Abstract
Understanding the mechanisms underlying amyotrophic lateral sclerosis (ALS) is crucial for the development of new therapies. Recent evidence suggest that tau may be involved in ALS pathogenesis. Here, we demonstrated that hyperphosphorylated tau (pTau-S396) is mis-localized to synapses in human post-mortem motor cortex (mCTX) across ALS subtypes. Treatment with ALS synaptoneurosomes (SNs) derived from post-mortem mCTX, enriched in pTau-S396, increased oxidative stress, induced mitochondrial fragmentation, and altered mitochondrial connectivity in vitro. Furthermore, our findings revealed that pTau-S396 interacts with the pro-fission dynamin-related protein (DRP1), and similar to pTau-S396, DRP1 accumulated in ALS SNs across ALS subtypes. Lastly, reducing tau with a specific bifunctional degrader, QC-01-175, prevented ALS SNs-induced mitochondrial fragmentation and oxidative stress in vitro. Collectively, our findings suggest that increases in pTau-S396 may lead to mitochondrial fragmentation and oxidative stress in ALS and decreasing tau may provide a novel strategy to mitigate mitochondrial dysfunction in ALS.
pTau-S396 mis-localizes to synapses in ALS.
ALS synaptoneurosomes (SNs), enriched in pTau-S396, increase oxidative stress and induce mitochondrial fragmentation in vitro.
pTau-S396 interacts with the pro-fission GTPase DRP1 in ALS.
Reducing tau with a specific degrader, QC-01-175, mitigates ALS SNs-induced mitochondrial fragmentation and increases in oxidative stress in vitro.
Competing Interest Statement
B.T.H. is a member of Novartis, Dewpoint, and Cell Signaling Scientific Advisory Board (SAB), and of Biogen DMC, and acts as consultant for US DoJ, Takeda, Virgil, W20, and Seer; he receives grants from Abbvie, F prime, NIH, Tau consortium, Cure Alzheimer fund, Brightfocus, and JPB foundations.

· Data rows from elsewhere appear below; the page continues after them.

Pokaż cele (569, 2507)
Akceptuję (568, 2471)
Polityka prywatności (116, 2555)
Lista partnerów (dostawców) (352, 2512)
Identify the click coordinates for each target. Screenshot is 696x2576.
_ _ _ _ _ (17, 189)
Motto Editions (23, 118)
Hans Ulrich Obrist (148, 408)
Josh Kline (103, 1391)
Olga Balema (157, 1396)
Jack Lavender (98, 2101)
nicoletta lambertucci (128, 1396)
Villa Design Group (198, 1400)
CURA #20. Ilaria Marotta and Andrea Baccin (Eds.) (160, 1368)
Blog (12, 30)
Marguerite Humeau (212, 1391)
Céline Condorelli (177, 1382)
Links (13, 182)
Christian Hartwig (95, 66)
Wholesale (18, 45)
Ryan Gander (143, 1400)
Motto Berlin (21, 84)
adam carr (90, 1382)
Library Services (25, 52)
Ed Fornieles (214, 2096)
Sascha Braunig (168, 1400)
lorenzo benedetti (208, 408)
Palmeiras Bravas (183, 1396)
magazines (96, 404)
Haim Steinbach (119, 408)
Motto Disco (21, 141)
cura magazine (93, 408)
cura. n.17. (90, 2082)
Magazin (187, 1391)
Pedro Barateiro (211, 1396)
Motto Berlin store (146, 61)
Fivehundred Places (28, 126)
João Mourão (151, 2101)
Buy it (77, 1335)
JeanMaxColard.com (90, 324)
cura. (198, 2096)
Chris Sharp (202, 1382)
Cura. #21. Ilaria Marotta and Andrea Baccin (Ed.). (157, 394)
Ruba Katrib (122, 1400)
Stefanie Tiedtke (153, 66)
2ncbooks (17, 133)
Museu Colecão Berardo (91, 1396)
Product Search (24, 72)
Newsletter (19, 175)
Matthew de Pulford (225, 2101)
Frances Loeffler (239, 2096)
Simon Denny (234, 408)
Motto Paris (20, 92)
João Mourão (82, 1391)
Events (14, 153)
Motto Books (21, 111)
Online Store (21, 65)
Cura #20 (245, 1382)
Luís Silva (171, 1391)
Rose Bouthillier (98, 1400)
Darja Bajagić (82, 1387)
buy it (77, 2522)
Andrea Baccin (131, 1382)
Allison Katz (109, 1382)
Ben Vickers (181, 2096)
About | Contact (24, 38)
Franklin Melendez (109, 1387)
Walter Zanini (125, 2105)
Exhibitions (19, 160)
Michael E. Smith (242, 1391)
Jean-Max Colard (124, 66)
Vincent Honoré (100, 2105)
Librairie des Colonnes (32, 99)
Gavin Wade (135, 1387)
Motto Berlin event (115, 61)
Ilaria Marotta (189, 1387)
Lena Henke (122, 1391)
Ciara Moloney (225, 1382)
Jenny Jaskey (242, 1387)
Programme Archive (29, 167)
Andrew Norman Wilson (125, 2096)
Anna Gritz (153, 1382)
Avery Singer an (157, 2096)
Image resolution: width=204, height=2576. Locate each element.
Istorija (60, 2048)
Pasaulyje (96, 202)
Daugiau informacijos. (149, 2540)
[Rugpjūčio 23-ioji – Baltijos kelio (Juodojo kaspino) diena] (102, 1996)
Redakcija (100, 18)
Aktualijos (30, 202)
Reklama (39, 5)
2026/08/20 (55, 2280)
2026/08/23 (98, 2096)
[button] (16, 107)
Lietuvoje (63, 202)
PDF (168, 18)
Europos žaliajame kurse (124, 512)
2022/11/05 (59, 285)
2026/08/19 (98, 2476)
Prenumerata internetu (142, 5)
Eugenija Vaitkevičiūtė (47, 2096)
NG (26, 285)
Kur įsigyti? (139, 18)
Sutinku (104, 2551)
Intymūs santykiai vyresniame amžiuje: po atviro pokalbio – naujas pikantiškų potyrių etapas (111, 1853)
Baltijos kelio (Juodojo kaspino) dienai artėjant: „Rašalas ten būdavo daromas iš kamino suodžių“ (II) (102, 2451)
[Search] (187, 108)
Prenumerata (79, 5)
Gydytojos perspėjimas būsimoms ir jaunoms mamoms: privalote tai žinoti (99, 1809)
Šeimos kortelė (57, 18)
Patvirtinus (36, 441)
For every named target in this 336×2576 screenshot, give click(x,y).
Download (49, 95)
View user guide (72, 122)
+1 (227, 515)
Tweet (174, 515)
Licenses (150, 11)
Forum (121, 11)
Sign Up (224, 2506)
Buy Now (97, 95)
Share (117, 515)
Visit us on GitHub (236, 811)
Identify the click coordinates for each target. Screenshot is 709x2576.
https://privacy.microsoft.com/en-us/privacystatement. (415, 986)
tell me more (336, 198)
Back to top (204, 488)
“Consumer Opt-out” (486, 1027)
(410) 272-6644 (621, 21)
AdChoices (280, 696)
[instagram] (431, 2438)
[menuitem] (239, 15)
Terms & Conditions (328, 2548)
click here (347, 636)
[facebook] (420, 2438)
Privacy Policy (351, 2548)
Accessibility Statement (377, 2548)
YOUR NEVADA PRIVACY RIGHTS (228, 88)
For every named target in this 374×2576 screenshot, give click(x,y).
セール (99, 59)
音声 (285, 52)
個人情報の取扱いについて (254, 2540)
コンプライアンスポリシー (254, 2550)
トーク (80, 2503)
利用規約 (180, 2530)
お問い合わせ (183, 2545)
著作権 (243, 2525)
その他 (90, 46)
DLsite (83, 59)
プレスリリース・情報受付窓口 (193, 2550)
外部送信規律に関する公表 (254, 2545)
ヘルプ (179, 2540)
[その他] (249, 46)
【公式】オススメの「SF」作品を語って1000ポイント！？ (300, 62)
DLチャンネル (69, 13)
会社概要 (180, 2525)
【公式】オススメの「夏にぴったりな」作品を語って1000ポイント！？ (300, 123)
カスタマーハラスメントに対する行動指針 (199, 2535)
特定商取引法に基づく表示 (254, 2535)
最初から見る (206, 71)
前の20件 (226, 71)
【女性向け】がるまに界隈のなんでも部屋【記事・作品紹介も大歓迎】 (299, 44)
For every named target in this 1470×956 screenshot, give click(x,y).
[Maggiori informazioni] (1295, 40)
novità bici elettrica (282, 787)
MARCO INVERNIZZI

T.S.J. is on the scientific advisory board of Cognition Therapeutics and receives grant funding from European Research Council (grant 681181), UK Dementia Research Institute, MND Scotland, and Autifony. M.E.C. acts as consultant for Aclipse, Mt Pharma, Immunity Pharma Ltd., Orion, Anelixis, Cytokinetics, Biohaven, Wave, Takeda, Avexis, Revelasio, Pontifax, Biogen, Denali, Helixsmith, Sunovian, Disarm, ALS Pharma, RRD, Transposon, and Quralis, and as DSBM Chair for Lilly. J.D.B. has received personal fees from Biogen, Clene Nanomedicine and MT Pharma Holdings of America, and grant support from Alexion, Biogen, MT Pharma of America, Anelixis Therapeutics, Brainstorm Cell Therapeutics, Genentech, nQ Medical, NINDS, Muscular Dystrophy Association, ALS One, Amylyx Therapeutics, ALS Association, and ALS Finding a Cure. S.J.H. is or/has been a member of the SAB and equity holder in Rodin Therapeutics, Psy Therapeutics, Frequency Therapeutics, and Souvien Therapeutics, and has received consulting or speaking fees from Sunovion, Biogen, AstraZeneca, Amgen, Merck, Juvenescence, Regenacy Pharmaceuticals, and Syros Pharmaceuticals, and funding from F-Prime, Tau Consortium, Alzheimer Association/Rainwater Foundation Tau Pipeline Enabling Program and the Stuart & Suzanne Steele MGH Research Scholars Program. None of these had any influence over the current paper.